À cette époque, la communauté scientifique ignore que l’urée est un produit du catabolisme des protéines, ce qui ne sera démontré qu’en 1932 par Krebs. Cependant, on connaît la formule chimique de l’urée et l’on sait, depuis 1836 et les études du chimiste hollandais Gerhardus Johannes Mulder (1802-1880), que les protéines contiennent de l’azote. C’est d’ailleurs Mulder qui a créé le terme «protéine», du grec « πpwtoo», qui signifie «premier», pour désigner cette famille de substances organiques indispensables à la vie.

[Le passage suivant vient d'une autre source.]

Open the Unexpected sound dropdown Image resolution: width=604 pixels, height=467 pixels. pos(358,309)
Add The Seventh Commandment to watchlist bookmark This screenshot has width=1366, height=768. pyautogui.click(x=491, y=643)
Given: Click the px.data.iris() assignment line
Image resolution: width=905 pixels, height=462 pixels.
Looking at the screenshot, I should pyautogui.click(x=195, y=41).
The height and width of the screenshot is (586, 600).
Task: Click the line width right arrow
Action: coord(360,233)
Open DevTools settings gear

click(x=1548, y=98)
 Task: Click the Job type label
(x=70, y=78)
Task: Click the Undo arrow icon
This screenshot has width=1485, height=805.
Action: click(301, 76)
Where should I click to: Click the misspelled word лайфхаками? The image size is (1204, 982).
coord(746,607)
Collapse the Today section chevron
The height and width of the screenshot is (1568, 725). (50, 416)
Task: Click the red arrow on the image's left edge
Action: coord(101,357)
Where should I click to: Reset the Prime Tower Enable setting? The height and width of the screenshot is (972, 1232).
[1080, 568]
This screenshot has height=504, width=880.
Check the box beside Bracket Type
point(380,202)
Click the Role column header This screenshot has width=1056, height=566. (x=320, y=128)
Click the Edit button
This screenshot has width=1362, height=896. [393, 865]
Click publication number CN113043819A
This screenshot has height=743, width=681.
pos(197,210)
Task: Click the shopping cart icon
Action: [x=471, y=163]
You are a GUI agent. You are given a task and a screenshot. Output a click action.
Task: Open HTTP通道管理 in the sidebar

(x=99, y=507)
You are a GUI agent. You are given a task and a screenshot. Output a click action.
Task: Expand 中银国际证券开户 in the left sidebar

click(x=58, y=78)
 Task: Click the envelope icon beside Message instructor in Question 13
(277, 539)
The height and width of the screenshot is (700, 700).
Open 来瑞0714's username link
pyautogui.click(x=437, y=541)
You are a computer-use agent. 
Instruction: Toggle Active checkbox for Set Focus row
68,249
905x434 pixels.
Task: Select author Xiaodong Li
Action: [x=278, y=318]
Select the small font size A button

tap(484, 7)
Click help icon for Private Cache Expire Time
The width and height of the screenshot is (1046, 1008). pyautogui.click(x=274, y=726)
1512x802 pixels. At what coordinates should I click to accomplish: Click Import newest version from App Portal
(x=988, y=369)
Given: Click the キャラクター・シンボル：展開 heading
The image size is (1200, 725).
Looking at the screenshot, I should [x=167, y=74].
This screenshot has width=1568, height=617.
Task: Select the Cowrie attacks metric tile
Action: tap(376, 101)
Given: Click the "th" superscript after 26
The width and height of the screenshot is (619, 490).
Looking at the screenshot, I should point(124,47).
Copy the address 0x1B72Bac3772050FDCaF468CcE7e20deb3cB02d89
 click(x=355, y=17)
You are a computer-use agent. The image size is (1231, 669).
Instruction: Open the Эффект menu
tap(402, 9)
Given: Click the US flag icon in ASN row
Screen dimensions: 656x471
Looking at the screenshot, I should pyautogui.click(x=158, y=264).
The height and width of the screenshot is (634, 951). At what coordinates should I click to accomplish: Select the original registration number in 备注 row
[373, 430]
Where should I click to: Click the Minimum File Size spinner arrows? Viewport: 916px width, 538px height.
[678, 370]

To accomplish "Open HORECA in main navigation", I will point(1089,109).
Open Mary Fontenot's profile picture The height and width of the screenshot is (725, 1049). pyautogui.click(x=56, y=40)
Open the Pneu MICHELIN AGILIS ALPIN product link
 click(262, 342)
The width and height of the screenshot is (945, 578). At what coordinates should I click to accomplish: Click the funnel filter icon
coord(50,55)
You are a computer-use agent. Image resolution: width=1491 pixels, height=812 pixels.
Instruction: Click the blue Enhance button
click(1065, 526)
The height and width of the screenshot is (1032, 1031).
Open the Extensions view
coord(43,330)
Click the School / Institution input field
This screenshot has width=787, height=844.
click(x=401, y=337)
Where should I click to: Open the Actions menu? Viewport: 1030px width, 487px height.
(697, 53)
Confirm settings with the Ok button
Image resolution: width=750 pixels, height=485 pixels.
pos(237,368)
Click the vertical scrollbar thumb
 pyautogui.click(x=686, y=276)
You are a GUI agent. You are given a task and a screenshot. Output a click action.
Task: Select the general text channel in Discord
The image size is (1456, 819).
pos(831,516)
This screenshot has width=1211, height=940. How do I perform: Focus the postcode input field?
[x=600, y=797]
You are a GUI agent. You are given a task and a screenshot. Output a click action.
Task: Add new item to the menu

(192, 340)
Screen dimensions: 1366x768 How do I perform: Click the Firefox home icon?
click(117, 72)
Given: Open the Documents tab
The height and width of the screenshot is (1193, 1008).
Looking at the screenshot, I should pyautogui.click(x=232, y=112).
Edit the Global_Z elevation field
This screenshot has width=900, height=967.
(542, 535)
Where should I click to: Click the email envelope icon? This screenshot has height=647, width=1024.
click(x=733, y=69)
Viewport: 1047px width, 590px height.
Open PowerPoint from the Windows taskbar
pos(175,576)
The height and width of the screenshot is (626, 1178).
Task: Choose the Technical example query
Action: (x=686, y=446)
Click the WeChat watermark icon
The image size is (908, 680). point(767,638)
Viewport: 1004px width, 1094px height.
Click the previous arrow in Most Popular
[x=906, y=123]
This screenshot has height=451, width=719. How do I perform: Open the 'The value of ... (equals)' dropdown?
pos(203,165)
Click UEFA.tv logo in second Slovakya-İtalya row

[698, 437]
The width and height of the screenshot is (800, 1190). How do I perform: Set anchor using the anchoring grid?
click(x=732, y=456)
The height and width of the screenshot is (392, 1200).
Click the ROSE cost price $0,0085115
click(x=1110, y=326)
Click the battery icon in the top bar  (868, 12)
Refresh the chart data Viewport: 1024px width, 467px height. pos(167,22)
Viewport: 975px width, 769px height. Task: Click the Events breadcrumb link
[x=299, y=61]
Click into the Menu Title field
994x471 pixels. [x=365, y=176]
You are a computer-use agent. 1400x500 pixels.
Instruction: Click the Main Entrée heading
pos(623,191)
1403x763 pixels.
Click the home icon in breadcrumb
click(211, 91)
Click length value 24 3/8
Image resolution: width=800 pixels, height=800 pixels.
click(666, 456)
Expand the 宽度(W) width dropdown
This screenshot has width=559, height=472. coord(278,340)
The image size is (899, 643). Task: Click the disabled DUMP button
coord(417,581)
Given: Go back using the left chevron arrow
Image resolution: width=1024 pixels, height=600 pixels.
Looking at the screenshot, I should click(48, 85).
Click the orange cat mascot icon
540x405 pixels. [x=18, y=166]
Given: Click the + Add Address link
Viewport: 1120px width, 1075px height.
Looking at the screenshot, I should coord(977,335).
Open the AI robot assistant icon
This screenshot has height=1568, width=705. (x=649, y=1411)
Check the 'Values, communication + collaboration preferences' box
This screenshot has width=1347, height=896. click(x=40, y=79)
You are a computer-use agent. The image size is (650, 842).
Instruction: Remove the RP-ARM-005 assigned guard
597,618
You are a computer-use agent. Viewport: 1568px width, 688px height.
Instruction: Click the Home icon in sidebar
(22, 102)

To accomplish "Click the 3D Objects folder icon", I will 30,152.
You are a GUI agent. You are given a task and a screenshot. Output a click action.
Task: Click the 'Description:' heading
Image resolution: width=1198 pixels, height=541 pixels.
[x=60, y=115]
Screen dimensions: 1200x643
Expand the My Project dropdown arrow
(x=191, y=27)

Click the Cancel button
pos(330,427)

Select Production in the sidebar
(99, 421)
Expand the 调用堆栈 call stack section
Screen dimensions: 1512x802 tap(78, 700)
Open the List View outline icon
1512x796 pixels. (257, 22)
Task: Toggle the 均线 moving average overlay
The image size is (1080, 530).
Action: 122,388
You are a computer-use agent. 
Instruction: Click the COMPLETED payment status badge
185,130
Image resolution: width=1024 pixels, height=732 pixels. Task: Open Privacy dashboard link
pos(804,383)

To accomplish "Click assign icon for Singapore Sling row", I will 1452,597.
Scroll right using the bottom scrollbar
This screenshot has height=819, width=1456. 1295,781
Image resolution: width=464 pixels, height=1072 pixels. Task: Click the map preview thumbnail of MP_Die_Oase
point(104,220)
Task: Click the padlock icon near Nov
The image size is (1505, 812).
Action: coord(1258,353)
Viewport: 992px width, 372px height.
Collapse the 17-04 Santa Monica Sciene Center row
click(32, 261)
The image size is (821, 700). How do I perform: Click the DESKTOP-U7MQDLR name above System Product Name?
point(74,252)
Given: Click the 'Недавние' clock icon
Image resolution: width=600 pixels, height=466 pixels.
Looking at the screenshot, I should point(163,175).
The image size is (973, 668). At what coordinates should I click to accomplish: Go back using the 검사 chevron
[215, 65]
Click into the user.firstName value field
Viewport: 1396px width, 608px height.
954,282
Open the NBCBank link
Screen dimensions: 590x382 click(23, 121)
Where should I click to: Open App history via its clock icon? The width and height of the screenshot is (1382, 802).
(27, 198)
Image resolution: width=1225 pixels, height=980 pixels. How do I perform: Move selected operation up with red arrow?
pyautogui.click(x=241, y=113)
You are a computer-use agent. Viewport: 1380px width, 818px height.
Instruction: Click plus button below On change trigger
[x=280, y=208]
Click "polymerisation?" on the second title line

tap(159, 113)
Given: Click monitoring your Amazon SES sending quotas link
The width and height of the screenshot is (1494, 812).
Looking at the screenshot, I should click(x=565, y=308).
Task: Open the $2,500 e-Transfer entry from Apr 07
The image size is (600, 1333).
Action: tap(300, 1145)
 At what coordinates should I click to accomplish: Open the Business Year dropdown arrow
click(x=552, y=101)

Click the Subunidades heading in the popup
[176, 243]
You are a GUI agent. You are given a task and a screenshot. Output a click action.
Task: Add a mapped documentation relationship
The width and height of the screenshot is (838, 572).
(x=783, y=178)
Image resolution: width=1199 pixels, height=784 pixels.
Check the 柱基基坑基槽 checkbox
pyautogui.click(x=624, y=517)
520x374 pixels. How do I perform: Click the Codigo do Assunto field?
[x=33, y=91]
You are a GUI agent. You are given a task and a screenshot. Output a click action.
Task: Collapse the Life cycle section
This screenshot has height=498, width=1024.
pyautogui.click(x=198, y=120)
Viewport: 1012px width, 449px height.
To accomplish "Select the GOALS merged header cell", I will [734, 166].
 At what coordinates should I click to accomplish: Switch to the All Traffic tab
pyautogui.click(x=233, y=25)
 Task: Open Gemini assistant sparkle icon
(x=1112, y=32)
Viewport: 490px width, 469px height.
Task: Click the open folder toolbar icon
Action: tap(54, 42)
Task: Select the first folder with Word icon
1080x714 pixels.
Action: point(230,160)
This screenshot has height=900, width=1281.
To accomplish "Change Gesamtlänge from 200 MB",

En 1904, Widal soumet l’une de ses patientes souffrant d’une forme peu sévère du mal de Bright à une succession de régimes alimentaires différents au plan de leur apport protéique. Au bout de quelques jours de chaque régime, les concentrations d’urée sont mesurées dans le sang et l’urine de la patiente, qui passe au régime suivant seulement lorsque ces paramètres sont stabilisés.
A chaque fois que le nouveau régime alimentaire fournit un apport supplémentaire de protéines (viande) ou d’urée, l’urémie s’élève pour atteindre un nouveau plateau. En parallèle, la concentration urinaire d’urée augmente, traduisant une accélération de son élimination par cette voie qui compense, au moins en partie, l’apport supplémentaire d’azote. Le phénomène inverse est observé lorsque la ration azotée est diminuée lors des régimes.
Widal montre ainsi que le débit urinaire de l’urée dépend de l’urémie. Le rein est donc capable d’adapter l’élimination urinaire de l’urée à l’urémie, qui, de la sorte, peut être maintenue à des niveaux physiologiques.
L’expérience de Pavlov (1920):
Dans les années 1910, le célèbre chimiste russe Ivan Petrovitch Pavlov (1849-1936) et ses collaborateurs reproduisent plusieurs observations expérimentales datant du siècle précé¬dent, qui confirment que le rein est le lieu d’élimination de l’urée sanguine. Ils montrent en outre que lors de la perfusion d’un rein isolé avec du sang, la concentration sanguine en urée est la même à la sortie et à l’entrée de l’organe. Cette expérimentation permet à l’équipe de Pavlov de vérifier que le rein n’est pas le lieu de synthèse de l’urée.
En 1920, la même équipe échafaudé une expérience qui lui permet d’étudier le rôle du foie dans la formation de l’urée.
Elle utilise la technique dite de la fistule d’Eck – mise au point par le physiologiste russe Nicolaï Eck (1849-1917) – qui consiste à ligaturer la veine porte avant son arrivée au niveau du foie et à l’aboucher à la veine cave inférieure. Une fois cette dérivation vasculaire porto-cave mise en place, l’irrigation du foie n’est plus assurée que par l’artère hépatique.
Les chercheurs observent que cette exclusion fonctionnelle partielle du foie permet la survie des animaux, mais s’accompagne d’une diminution de la concentration d’urée, tant dans le sang et dans l’urine. Ils montrent ainsi que le foie est le lieu de production de l’urée.